Celebration honors hundreds of local vets
Generations of veterans from different eras and wars gathered together during Heritage Hospice’s 11th annual Veterans Appreciation Day luncheon held on Monday at the National Guard Armory in Danville.
The free event brought in hundreds of veterans from all branches of the military who live in Boyle, Garrard, Lincoln and Mercer counties.
An air of comradery filled the room as old friends shook hands and hugged. They talked about their lives, families, and days of serving their country.
Some new friendships and acquaintances also developed across tables. Many veterans wore caps, vests and jackets designating what branch of service they were associated with. Some just wore their name tag with “Army,” “Navy,” “Marine Corps” or “Air Force” hand written on it. They all seemed proud of their service.
Vietnam vets sat across from Desert Storm veterans.

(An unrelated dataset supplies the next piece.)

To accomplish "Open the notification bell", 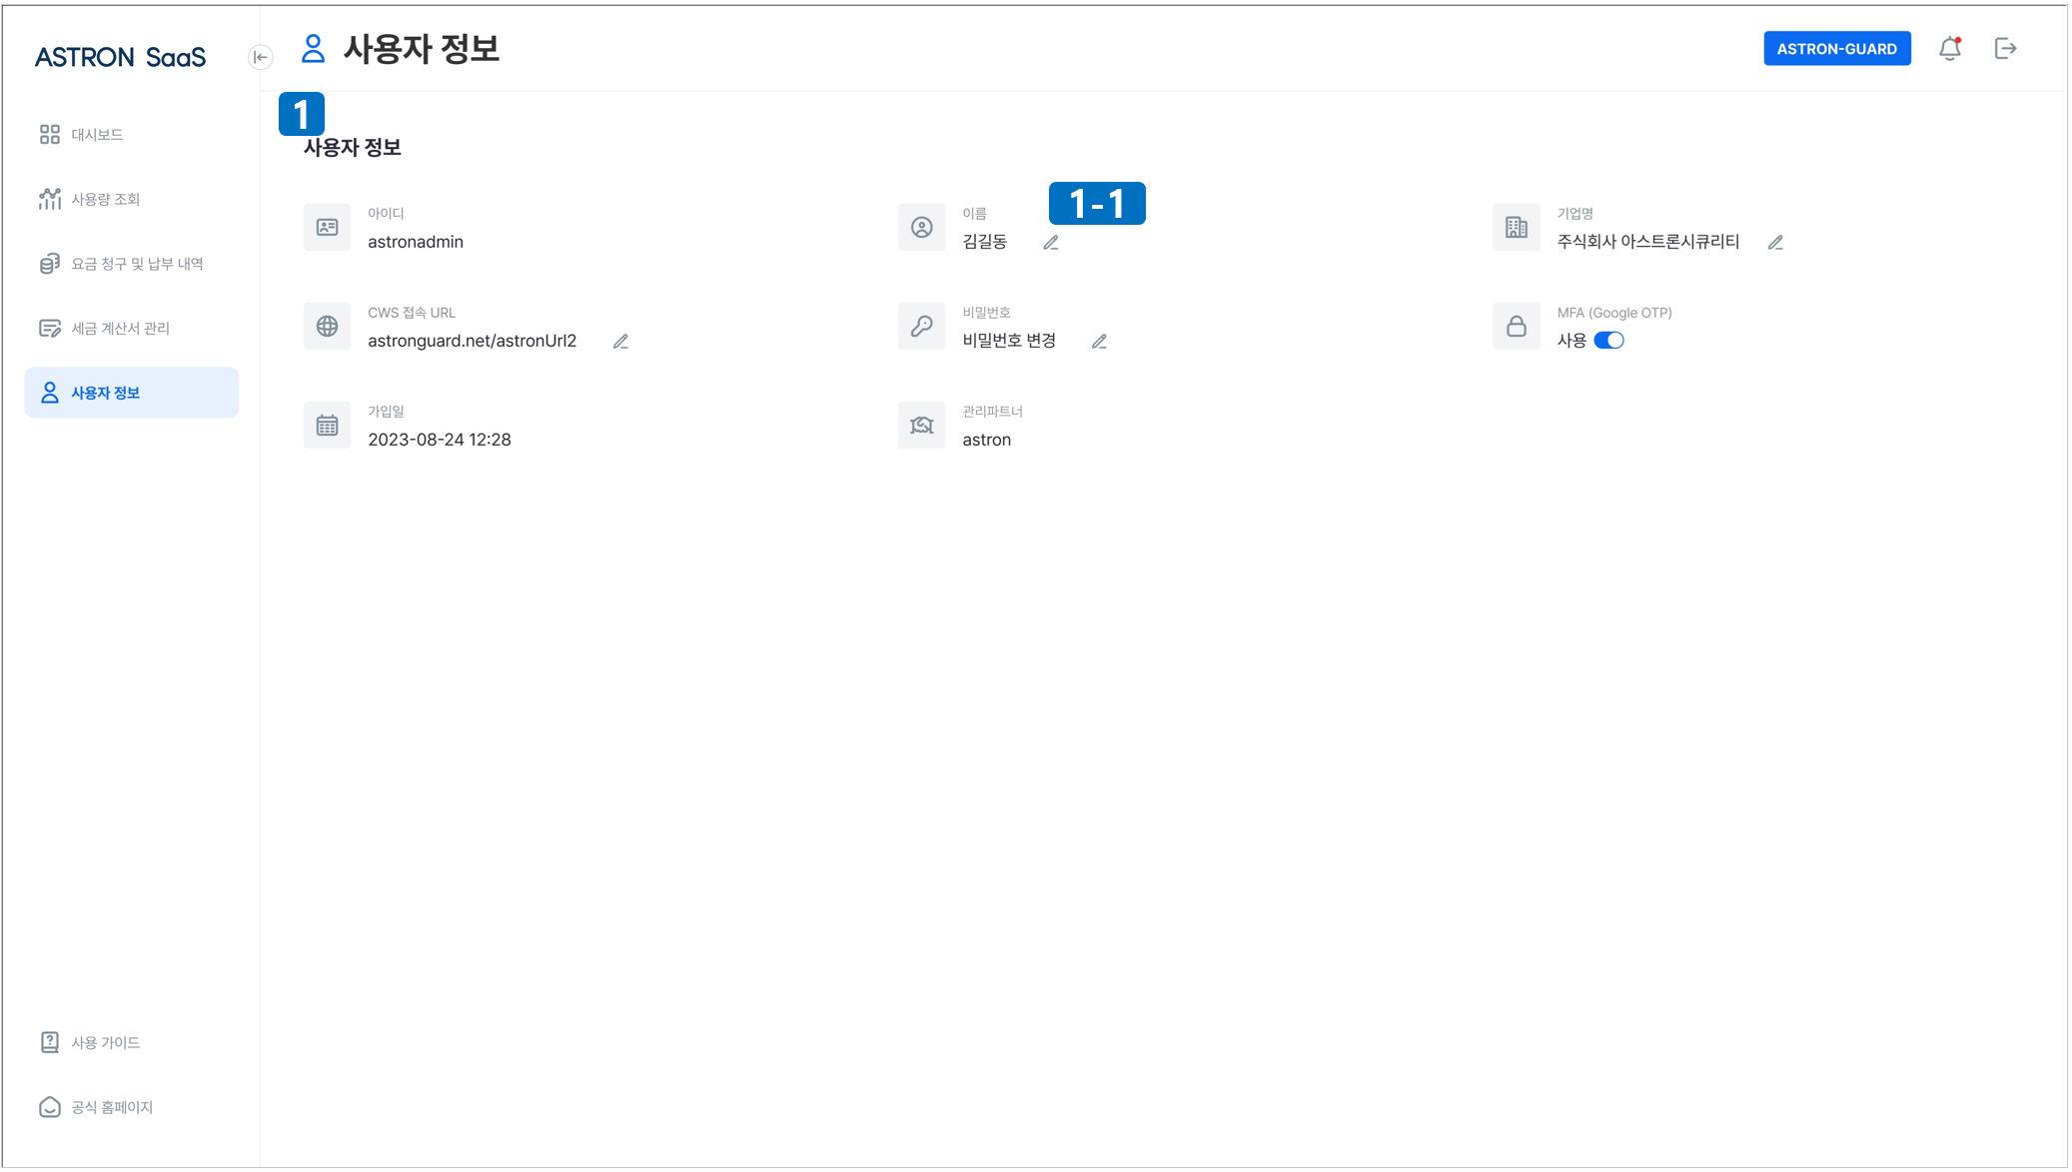I will click(1950, 49).
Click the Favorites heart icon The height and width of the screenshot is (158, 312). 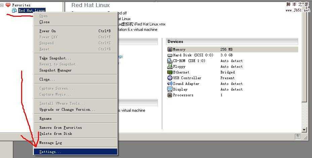tap(8, 5)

World War II veterans mingled with high-school students from Danville Christian Academy who asked questions about their service while serving their meals.

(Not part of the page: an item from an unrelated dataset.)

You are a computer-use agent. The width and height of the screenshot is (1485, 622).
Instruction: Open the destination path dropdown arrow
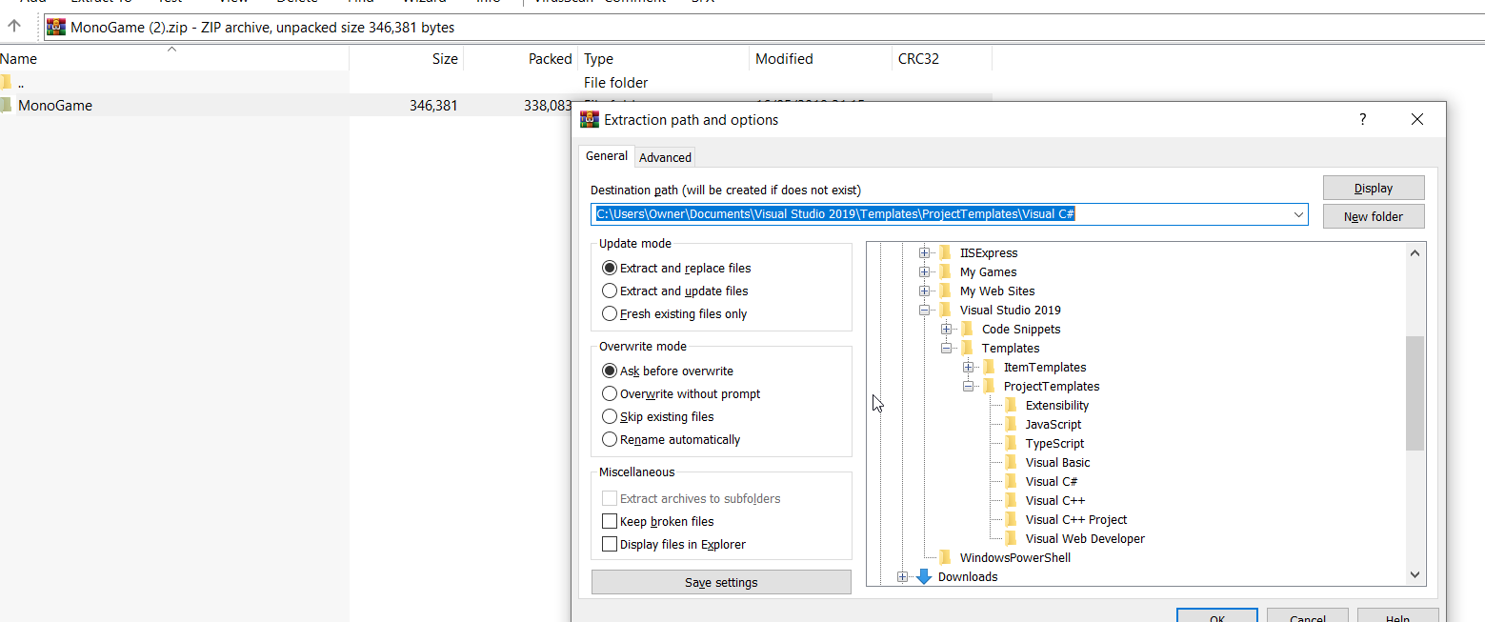click(x=1298, y=214)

Folks who didn’t know each other seemed to instantly form a bond when they found out they once served in the same military branch, whether it was during war or peace times.
A few of the red, white and blue decorated tables were reserved just for World War II veterans — the oldest group of men at the luncheon. There were at least 32 WWII veterans who attended and were honored this year, said Sharon Martin with Heritage Hospice, which organized the luncheon. Each were given a gift card, a special hat, an American Flag pin and a poem written by Ret. Gen. Howard Hunt, who is Boyle County’s judge-executive-elect.
This year, Ancil Shepherd was recognized as being the oldest veteran in attendance at 100 years old. Second oldest, who is also 100, is Paul Chandler, being just three months younger than Shepherd.
The youngest honoree who is just starting his military service was Elijah Jenkins from Lancaster.